Entries for locating words and elements
◇ ◇ ◇

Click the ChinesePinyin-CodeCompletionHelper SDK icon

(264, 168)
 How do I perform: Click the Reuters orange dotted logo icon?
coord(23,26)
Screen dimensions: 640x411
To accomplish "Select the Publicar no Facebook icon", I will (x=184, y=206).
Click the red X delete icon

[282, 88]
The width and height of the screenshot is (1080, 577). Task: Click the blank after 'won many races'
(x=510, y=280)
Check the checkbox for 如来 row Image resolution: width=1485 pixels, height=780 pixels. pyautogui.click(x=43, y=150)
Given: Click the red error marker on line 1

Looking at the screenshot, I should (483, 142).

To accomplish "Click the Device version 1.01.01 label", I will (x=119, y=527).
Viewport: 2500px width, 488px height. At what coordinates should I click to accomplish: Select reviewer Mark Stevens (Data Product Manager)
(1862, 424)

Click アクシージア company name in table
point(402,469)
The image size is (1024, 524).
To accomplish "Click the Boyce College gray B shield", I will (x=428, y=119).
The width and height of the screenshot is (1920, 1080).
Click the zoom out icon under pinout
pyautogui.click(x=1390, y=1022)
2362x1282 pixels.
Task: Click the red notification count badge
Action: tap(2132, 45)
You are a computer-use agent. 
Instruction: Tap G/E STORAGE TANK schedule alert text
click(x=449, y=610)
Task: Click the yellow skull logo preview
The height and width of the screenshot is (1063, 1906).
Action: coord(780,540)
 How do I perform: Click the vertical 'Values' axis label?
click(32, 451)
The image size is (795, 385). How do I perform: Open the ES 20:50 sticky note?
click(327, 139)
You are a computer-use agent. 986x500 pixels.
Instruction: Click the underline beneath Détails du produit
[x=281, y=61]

◇ ◇ ◇

§ Given problem
How many lines in the entries above contain the string "pixels"? Case counts. Give only the number.

§ Response below
3